Vote Now for the 2008 Stinque Awards!
The 2008 Stinque Awards for Achievement in Infamy are dedicated to Muntader al-Zaidi for Throwing Truth to Power. In honor of Mr. al-Zaidi’s world-historical service to the vituperative arts, this year’s award is a handsome Crystal Shoe created exclusively for Stinque by 24-Hour Novelties & Box Wine SuperStore of Tarzana, California.

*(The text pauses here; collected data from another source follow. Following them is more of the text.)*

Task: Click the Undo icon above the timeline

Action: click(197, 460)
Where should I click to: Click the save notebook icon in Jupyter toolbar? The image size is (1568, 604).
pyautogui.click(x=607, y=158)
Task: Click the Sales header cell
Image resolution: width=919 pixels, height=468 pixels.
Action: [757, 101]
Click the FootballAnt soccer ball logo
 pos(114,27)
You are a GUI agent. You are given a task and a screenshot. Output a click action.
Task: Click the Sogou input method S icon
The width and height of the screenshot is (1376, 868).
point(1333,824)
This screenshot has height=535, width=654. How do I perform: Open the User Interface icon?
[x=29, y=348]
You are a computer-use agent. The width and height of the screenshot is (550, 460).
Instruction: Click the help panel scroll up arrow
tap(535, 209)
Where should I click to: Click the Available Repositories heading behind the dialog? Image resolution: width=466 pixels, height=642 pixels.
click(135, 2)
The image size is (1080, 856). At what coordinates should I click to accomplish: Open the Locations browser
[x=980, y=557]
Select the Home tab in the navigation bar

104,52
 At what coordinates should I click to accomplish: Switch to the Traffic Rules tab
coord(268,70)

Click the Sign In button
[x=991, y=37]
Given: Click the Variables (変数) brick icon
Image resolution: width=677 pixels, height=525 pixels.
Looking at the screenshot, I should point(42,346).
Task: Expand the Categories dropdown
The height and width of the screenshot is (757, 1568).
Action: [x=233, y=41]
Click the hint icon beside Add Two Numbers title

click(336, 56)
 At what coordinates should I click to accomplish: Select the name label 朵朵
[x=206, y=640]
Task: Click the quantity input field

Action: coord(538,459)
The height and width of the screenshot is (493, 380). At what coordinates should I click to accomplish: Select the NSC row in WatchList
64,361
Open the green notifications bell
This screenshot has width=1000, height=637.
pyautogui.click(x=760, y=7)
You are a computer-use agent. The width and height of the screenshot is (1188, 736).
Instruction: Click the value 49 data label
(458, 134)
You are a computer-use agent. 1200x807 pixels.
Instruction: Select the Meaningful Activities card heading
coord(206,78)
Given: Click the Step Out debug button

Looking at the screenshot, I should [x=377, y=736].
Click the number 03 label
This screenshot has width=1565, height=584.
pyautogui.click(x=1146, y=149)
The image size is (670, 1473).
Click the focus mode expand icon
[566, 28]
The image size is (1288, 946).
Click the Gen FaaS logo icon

Our categories were proposed by Stinque readers during an exhaustive nationwide search, and finalized upon receipt and tally of favors financial and carnal. Nominees may be proposed in the comments; winners will be announced next Monday during a gala ceremony broadcast live from atop the Stinque Executive Washroom.
- Crystal Douchebag for Lifetime Achievement
- Golden Anal Pear for Asshole of the Year
- Platinum Pampers for Best Sex Scandal
- Diamond Freezer for Best Scandal Not Involving Reproductive Organs
- Palladium Pinnochio for Best Human Prop in a Supporting Role
- Mylar Gasbag for Best Wind Broken by a Pundit
- Silver Tongue for Excellence in Pandering
- Silver Sausage for Legislative Accomplishment
- Le Prix Trudeau for Best Un-American Politician
- Golden Helmet for Best Hair
Update: After pie riots broke out among the Nominators, the Board of Governors has hastily created Technical Awards for candidates who don’t quite fit the Ten Major Categories. Bear in mind that since the Stinque Academy of Infamy could afford only ten Crystal Shoes, technical winners will receive Fuzzy Bunny Slippers with a quickly scribbled tag.